Tre anni dopo aver diretto il suo film più ambizioso e imponente, 2001: Odissea nello spazio, Stanley Kubrick dirige una delle opere cinematografiche più controverse di sempre, che a distanza di diversi decenni crea ancora forti contrasti fra chi la ritiene una delle più grandi pellicole di sempre e chi lo considera un film immorale o addirittura colpevole di inneggiare alla violenza.

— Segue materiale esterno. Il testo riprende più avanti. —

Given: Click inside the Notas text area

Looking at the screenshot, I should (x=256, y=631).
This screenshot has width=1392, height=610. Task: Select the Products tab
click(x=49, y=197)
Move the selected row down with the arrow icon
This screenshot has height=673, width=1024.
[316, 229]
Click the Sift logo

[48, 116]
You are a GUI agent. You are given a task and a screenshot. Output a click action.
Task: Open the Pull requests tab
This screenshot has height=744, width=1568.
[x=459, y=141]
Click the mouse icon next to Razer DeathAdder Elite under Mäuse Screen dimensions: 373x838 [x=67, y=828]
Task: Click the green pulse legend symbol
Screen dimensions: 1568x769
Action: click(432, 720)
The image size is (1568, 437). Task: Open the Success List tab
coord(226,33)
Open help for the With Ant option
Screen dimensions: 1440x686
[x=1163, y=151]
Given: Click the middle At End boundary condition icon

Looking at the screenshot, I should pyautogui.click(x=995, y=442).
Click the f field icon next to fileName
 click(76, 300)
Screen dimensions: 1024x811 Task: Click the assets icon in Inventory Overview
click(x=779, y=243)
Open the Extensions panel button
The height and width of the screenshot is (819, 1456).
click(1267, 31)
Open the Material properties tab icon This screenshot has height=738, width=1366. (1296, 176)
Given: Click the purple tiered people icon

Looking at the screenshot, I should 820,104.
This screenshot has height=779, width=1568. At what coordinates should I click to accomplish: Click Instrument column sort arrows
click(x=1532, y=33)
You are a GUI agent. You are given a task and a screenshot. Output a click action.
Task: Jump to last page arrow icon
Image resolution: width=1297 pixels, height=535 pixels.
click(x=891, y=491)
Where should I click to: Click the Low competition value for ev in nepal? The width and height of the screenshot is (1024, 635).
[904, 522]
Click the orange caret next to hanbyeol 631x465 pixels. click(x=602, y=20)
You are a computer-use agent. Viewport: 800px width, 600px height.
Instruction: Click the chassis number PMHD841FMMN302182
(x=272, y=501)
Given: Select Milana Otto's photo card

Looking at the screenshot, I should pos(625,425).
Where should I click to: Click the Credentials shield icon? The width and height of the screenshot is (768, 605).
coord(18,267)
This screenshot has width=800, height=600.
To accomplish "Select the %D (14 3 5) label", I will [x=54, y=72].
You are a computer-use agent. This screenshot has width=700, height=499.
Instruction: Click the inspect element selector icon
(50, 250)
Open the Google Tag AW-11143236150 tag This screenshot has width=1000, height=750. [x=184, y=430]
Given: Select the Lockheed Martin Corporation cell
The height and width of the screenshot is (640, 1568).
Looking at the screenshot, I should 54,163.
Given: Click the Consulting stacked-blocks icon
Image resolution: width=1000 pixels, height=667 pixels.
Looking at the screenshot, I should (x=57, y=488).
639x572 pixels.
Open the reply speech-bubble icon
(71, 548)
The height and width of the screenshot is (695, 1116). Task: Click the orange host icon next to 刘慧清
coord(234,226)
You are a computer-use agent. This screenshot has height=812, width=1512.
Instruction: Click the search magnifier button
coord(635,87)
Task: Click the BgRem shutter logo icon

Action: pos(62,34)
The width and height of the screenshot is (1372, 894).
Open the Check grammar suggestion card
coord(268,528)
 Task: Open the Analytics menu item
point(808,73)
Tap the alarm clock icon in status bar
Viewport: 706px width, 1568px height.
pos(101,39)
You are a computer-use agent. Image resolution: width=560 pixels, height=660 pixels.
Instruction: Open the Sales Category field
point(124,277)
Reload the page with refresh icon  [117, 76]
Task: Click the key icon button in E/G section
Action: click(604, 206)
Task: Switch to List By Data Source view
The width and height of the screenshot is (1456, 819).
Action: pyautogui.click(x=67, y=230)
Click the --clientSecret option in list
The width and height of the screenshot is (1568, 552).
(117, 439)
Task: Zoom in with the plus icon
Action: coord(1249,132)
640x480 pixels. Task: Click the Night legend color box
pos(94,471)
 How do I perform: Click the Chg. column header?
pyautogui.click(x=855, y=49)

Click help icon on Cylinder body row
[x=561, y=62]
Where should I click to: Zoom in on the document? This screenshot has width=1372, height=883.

A Clockwork Orange è un film complesso, che, come tutti i capolavori, richiede uno sforzo intellettuale per coglierne il messaggio, che va ben al di là della mera trama.

Stanley Kubrick lo scrisse e diresse basandosi sull’omonimo romanzo di Anthony Burgess, che rispetto al film ha però un tono meno inquietante e un finale edificante che in parte snatura l’essenza del racconto.
Il protagonista assoluto della pellicola, Alex DeLarge, è interpretato da Malcolm McDowell, che Kubrick volle a tutti i costi per il ruolo che segnò indelebilmente la carriera dell’attore britannico.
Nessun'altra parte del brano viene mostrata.